I tried defining a schema as follows:
val returnSchema = StructType(StructField("edge", StructType(StructField("src", IntegerType, true),
StructField("dst", IntegerType), true)),
StructField("count", LongType, true))
edge_count.as[returnSchema]
but I got a compile error:
Message: <console>:74: error: overloaded method value apply with alternatives:
(fields: Array[org.apache.spark.sql.types.StructField])org.apache.spark.sql.types.StructType <and>
(fields: java.util.List[org.apache.spark.sql.types.StructField])org.apache.spark.sql.types.StructType <and>
(fields: Seq[org.apache.spark.sql.types.StructField])org.apache.spark.sql.types.StructType
cannot be applied to (org.apache.spark.sql.types.StructField, org.apache.spark.sql.types.StructField, Boolean)
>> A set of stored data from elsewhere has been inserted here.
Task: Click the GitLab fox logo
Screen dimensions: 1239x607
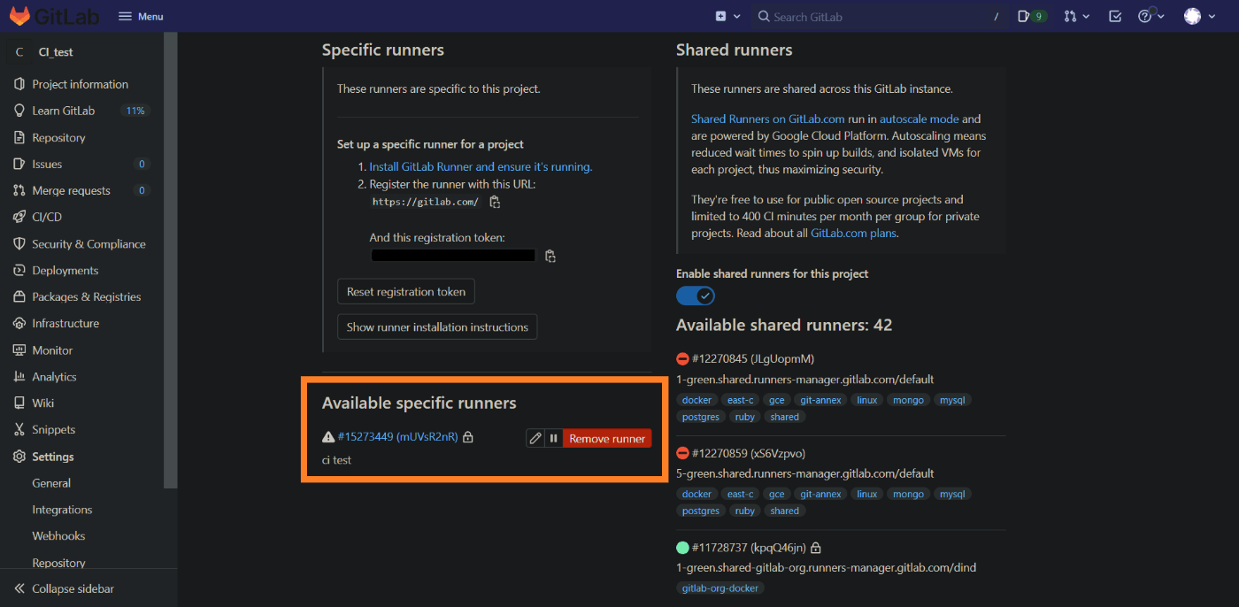Action: (19, 15)
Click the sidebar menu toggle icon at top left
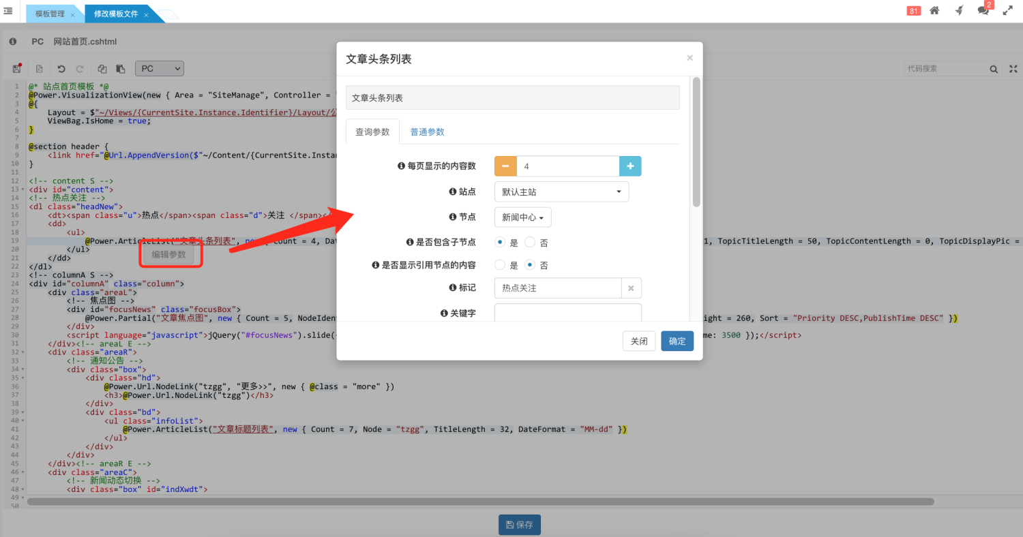 pos(8,11)
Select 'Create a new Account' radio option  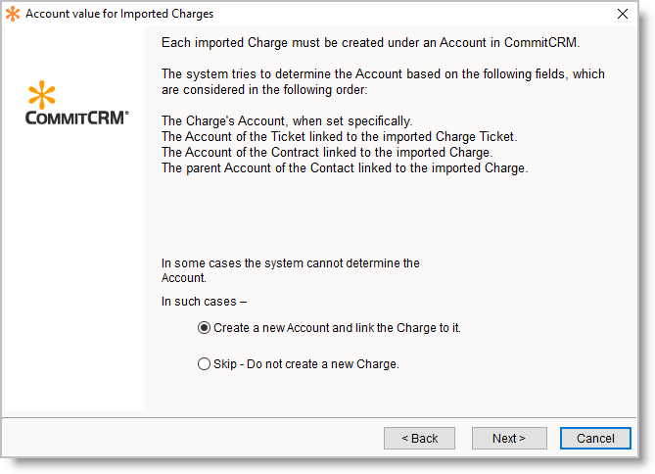[x=204, y=328]
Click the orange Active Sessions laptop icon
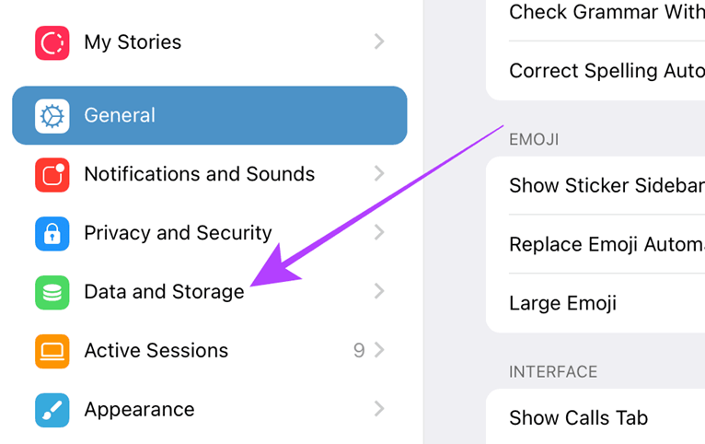The image size is (705, 444). [52, 351]
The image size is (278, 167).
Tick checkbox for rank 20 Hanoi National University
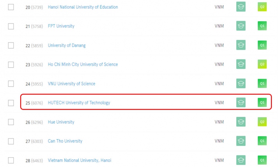11,7
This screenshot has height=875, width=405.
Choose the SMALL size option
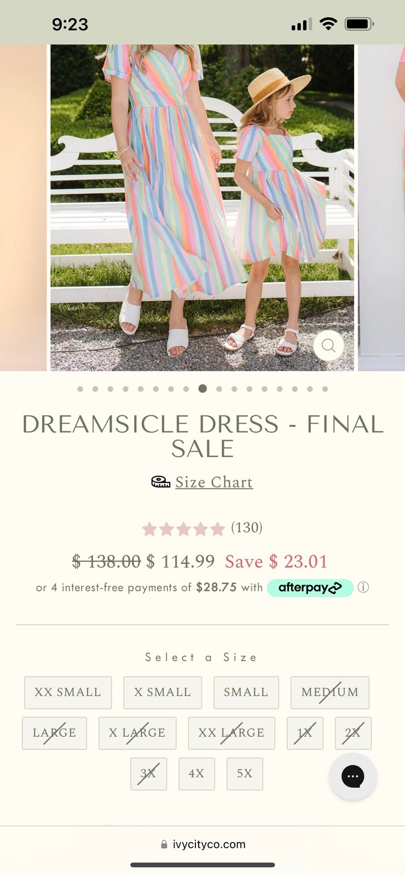[246, 692]
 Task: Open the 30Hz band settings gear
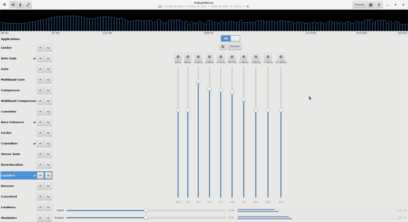click(177, 56)
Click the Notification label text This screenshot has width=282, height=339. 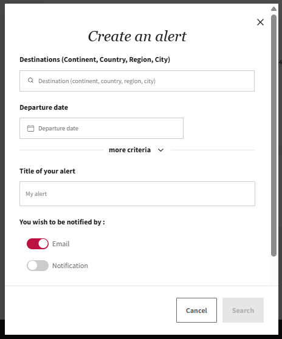point(70,266)
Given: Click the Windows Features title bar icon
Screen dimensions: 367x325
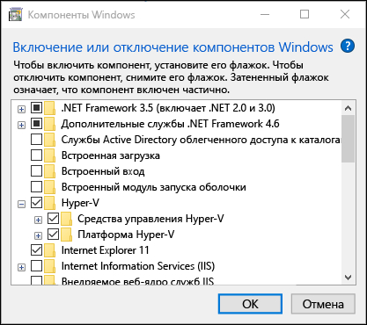Looking at the screenshot, I should coord(15,15).
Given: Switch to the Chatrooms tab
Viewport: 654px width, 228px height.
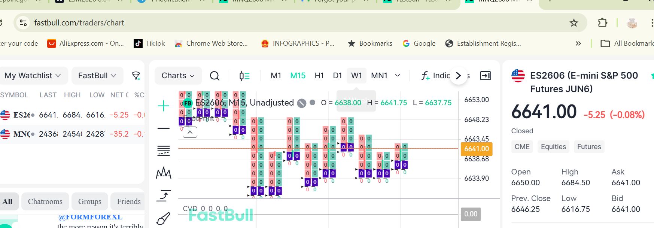Looking at the screenshot, I should click(x=45, y=201).
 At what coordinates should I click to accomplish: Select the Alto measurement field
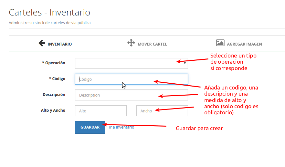pos(101,111)
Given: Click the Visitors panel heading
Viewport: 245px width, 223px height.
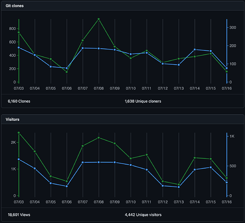Looking at the screenshot, I should click(12, 120).
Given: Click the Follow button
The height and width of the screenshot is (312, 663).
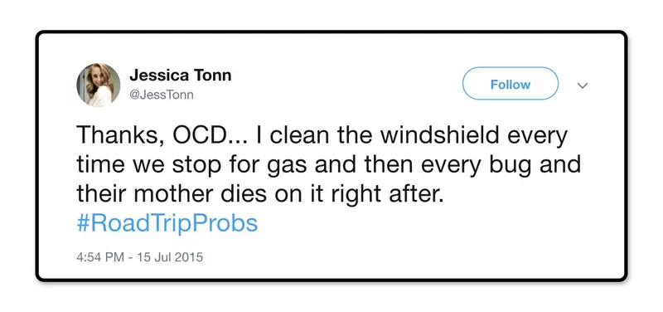Looking at the screenshot, I should pyautogui.click(x=510, y=84).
val returnSchema = StructType(StructField("edge", StructType(StructField("src", IntegerType, true),
The best solution is to name your columns explicitly, e.g.,
df
.groupBy('a, 'b)
.agg(
expr("count(*) as cnt"),
expr("sum(x) as x"),
expr("sum(y)").as("y")
)
If you are using a dataset, you have to provide the type of your columns, e.g., expr("count(*) as cnt").as[Long]
.
You can use the DSL directly but I often find it to be more verbose than simple SQL expressions.
If you want to do mass renames, use a Map
and then foldLeft
the dataframe.